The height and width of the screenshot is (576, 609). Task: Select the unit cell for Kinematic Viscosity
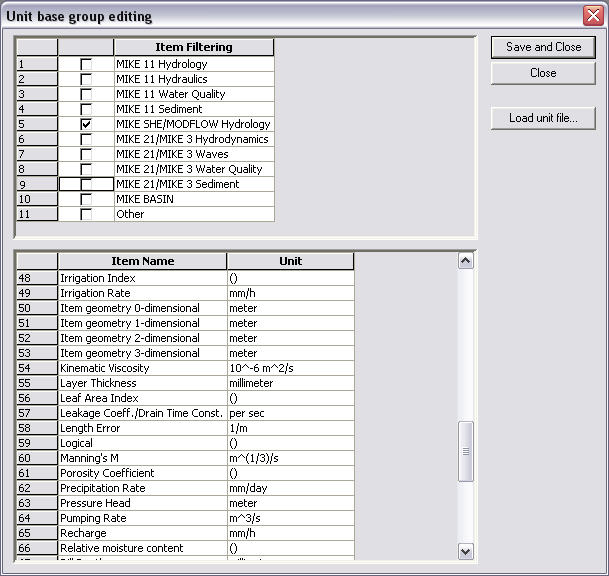tap(290, 368)

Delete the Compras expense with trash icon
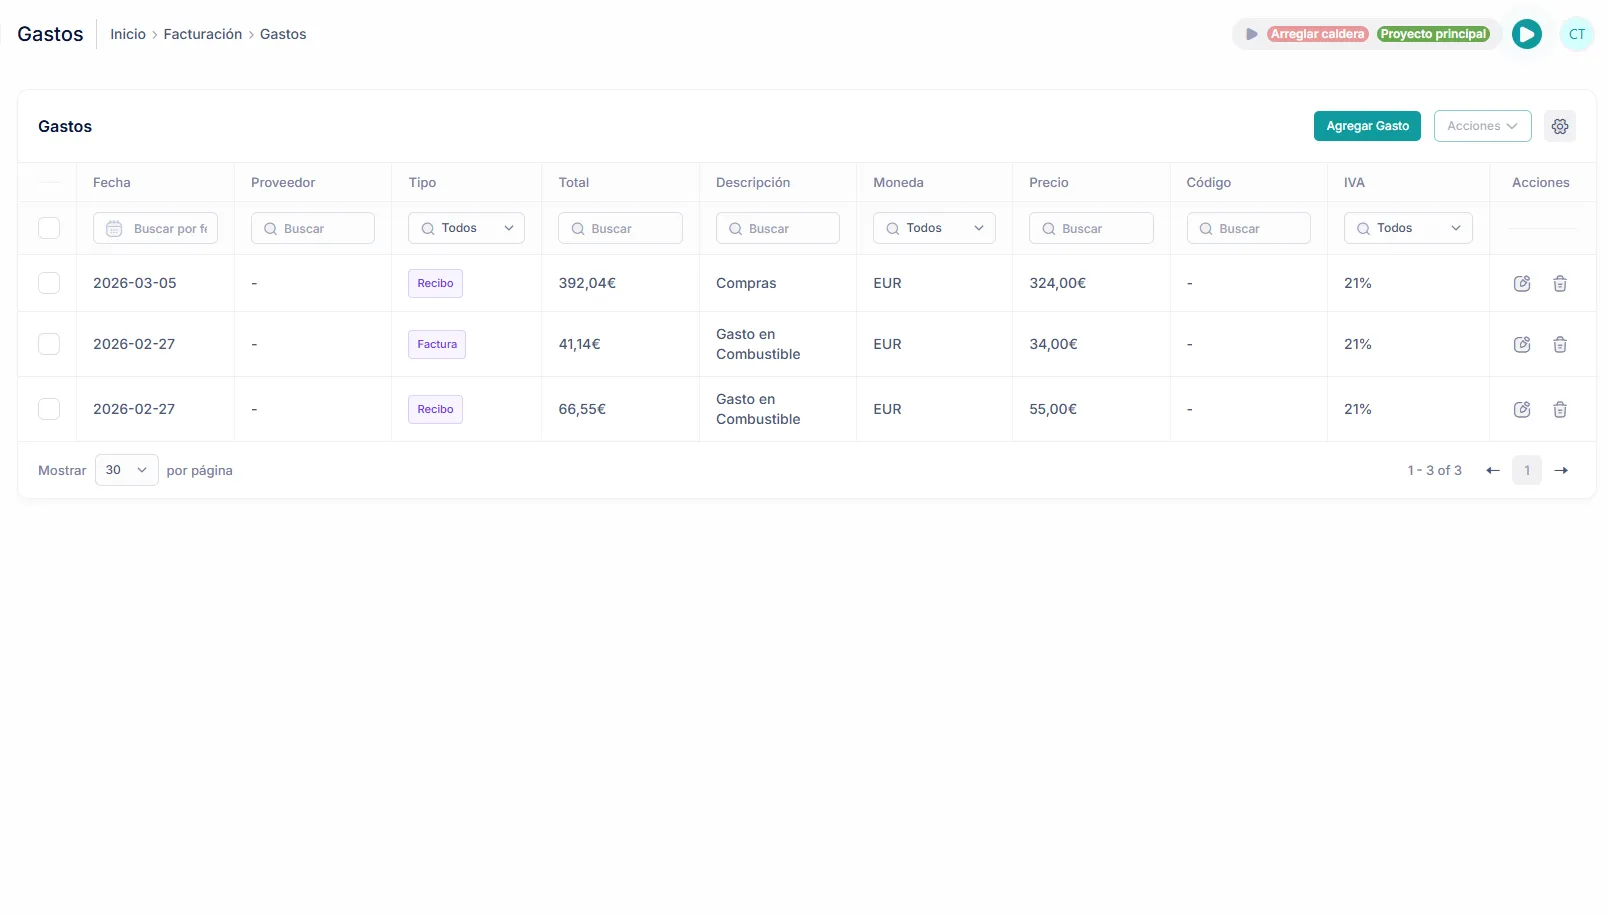1559,284
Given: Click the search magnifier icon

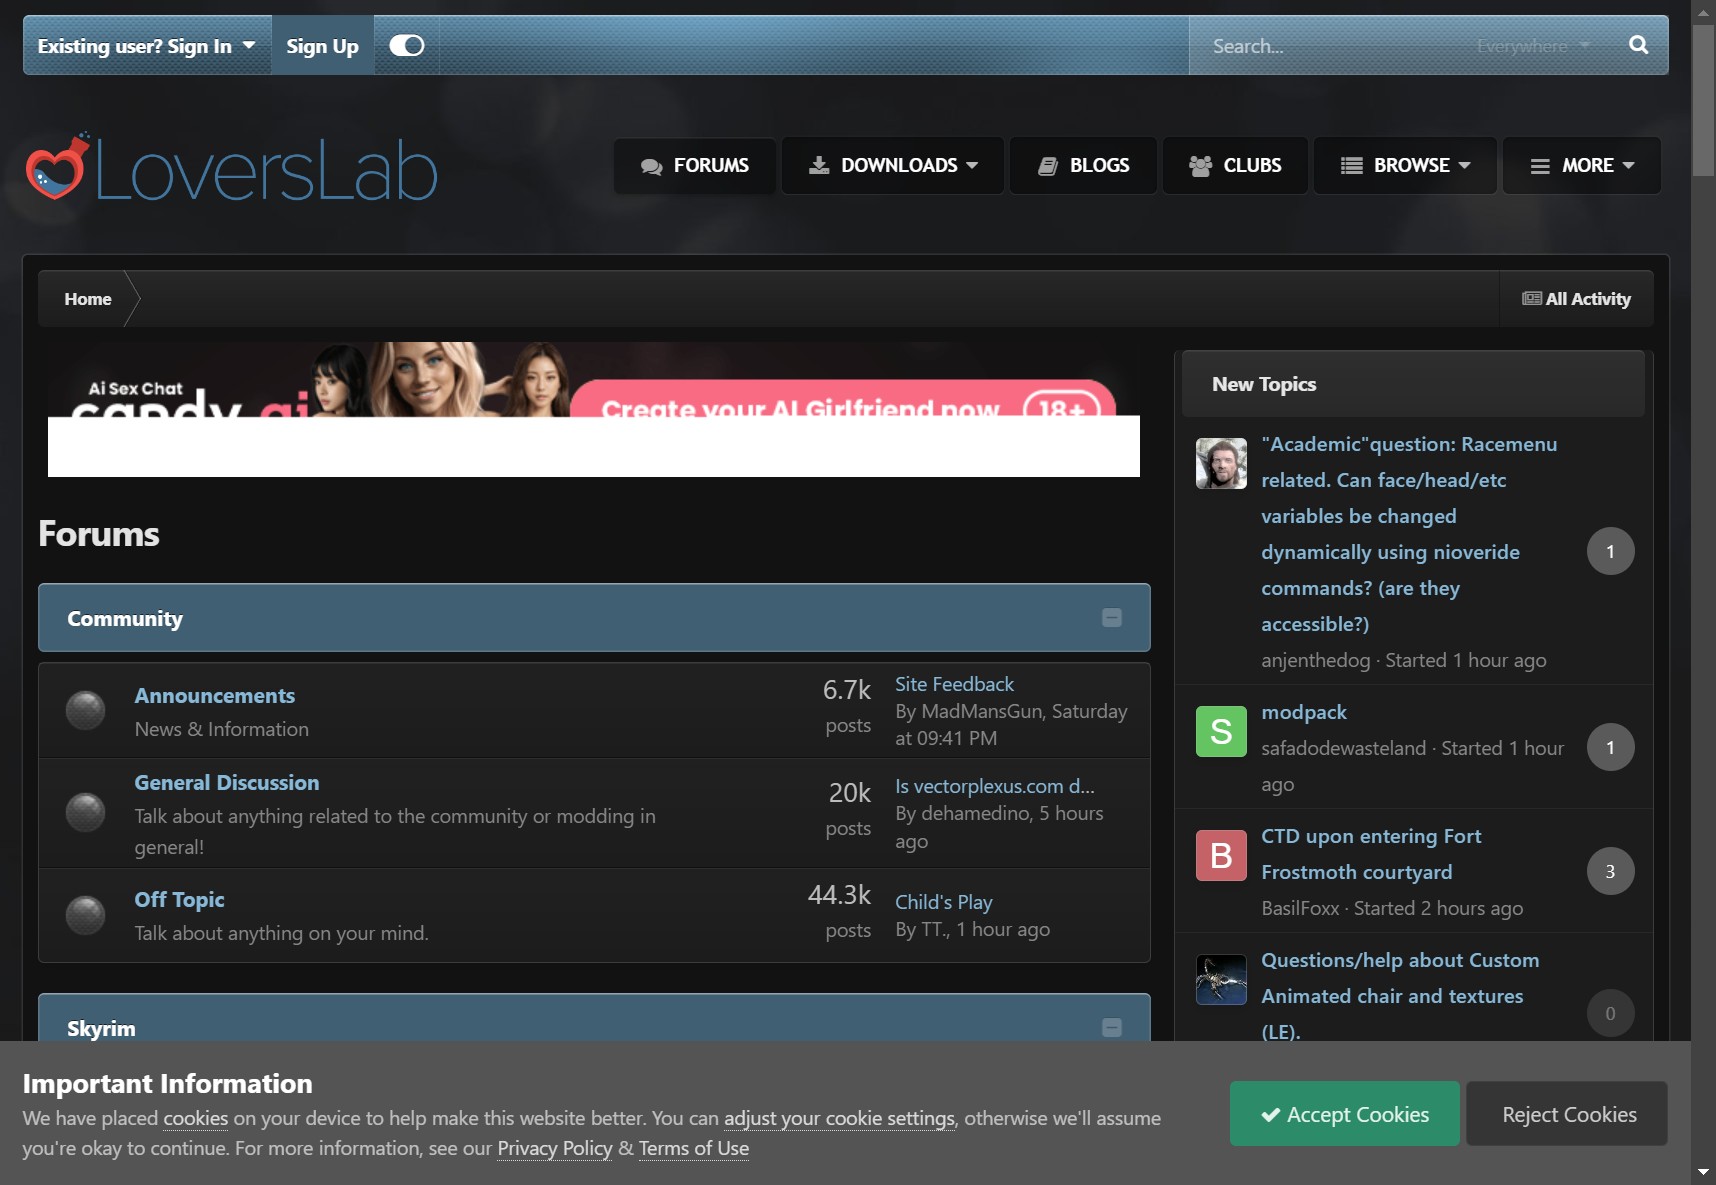Looking at the screenshot, I should pos(1638,45).
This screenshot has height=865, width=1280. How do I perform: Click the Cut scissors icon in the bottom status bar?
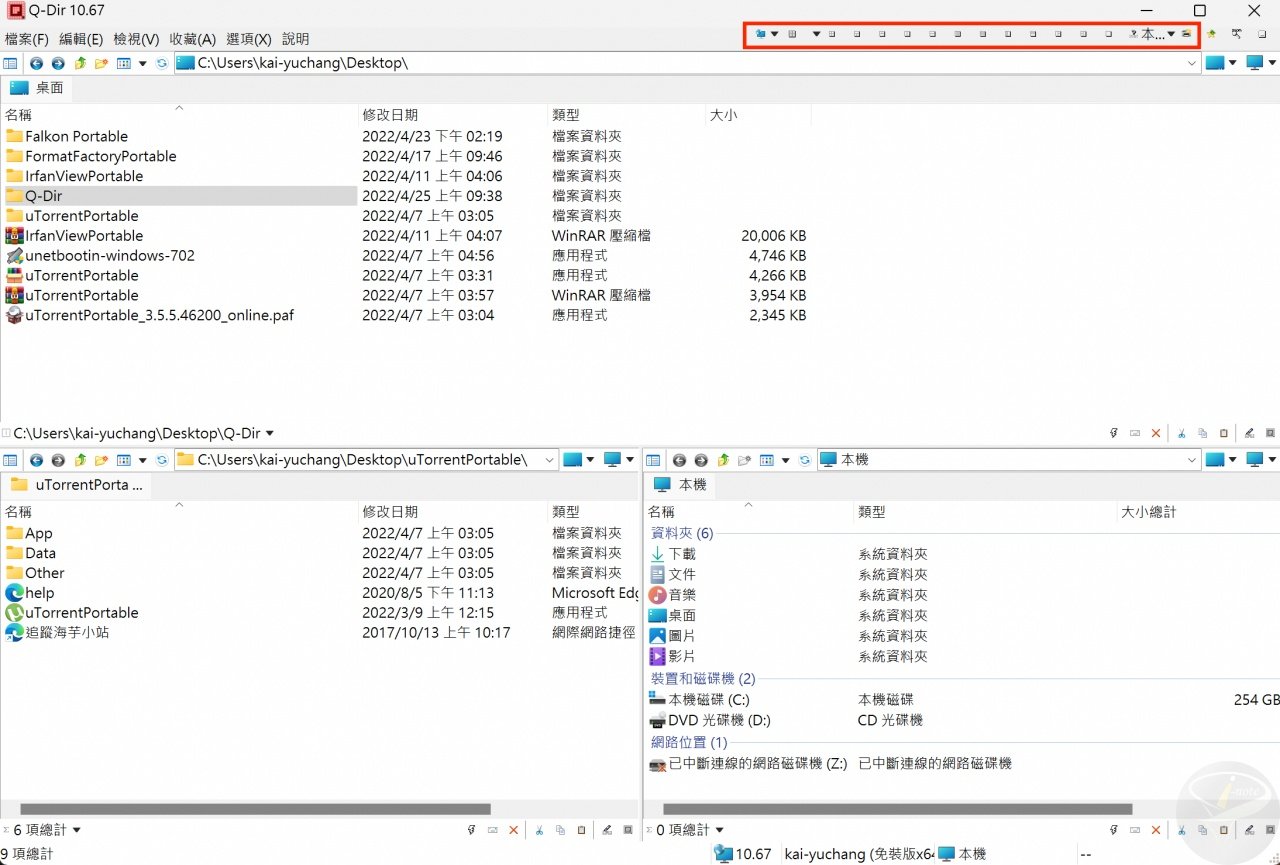click(x=539, y=829)
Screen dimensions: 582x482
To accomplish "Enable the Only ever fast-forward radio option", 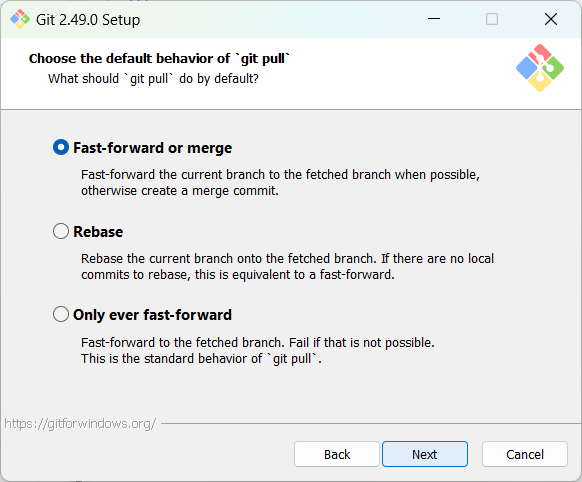I will pyautogui.click(x=61, y=314).
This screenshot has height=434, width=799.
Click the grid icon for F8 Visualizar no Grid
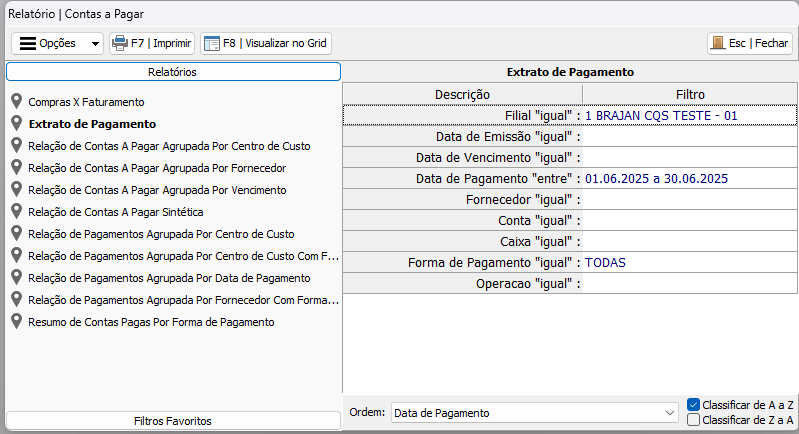[211, 43]
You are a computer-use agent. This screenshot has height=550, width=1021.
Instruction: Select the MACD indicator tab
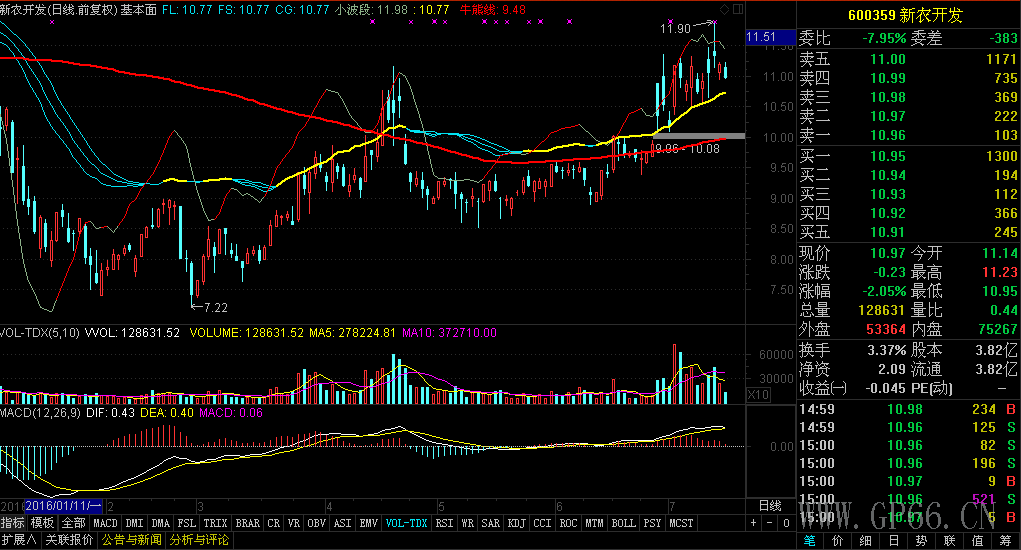pyautogui.click(x=105, y=523)
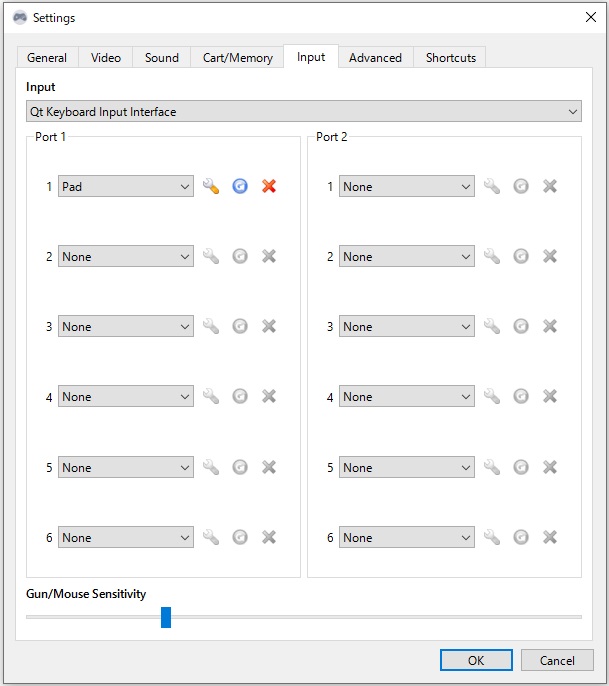Image resolution: width=609 pixels, height=686 pixels.
Task: Click the circular reset icon on Port 2 row 4
Action: [521, 397]
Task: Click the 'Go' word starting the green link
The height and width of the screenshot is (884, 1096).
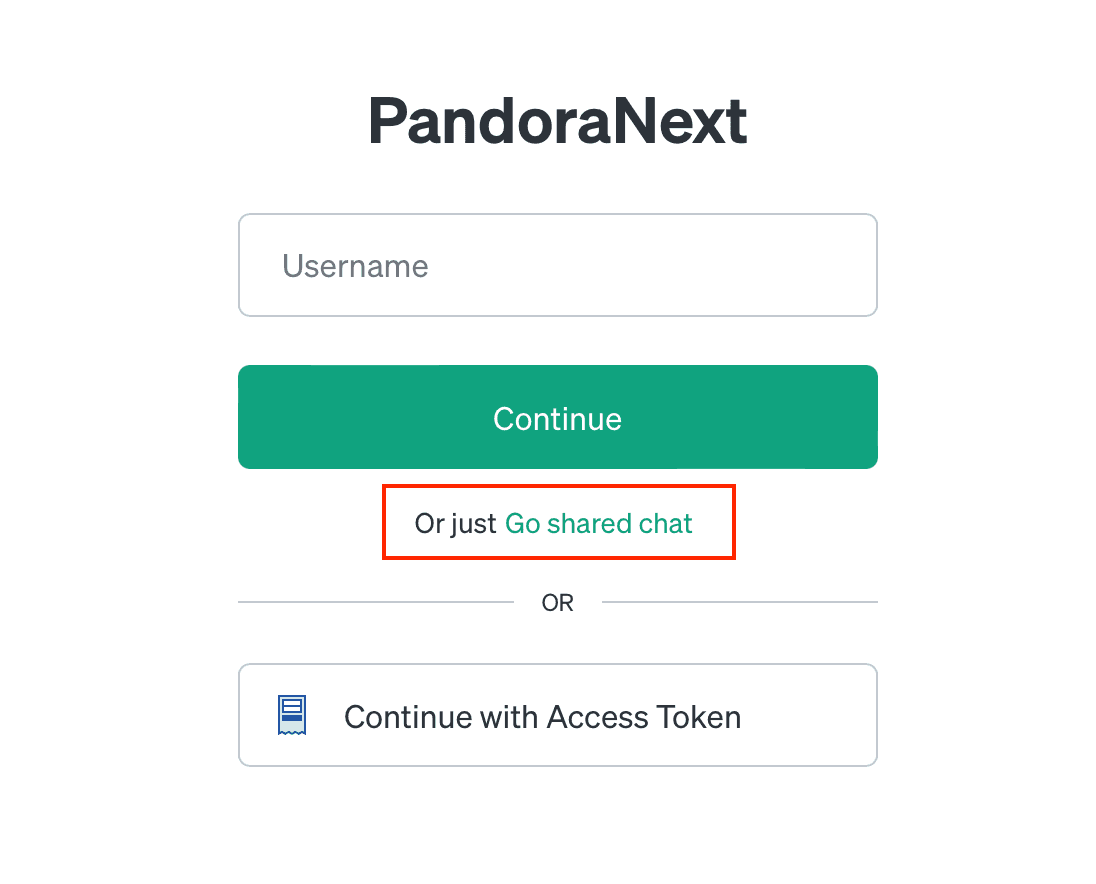Action: [x=522, y=523]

- **DIRECTIONS**
Exactly the lines from the one with "Instruction: Select the MACD indicator tab" to the last line of the listing are wanted, both ends included and pictures excluded.

- **RESPONSE TO THE EXERCISE**
Instruction: Select the MACD indicator tab
pyautogui.click(x=105, y=523)
Image resolution: width=609 pixels, height=686 pixels.
Task: Click the circular reset icon on Port 2 row 4
Action: [521, 397]
Task: Click the 'Go' word starting the green link
The height and width of the screenshot is (884, 1096).
Action: [x=522, y=523]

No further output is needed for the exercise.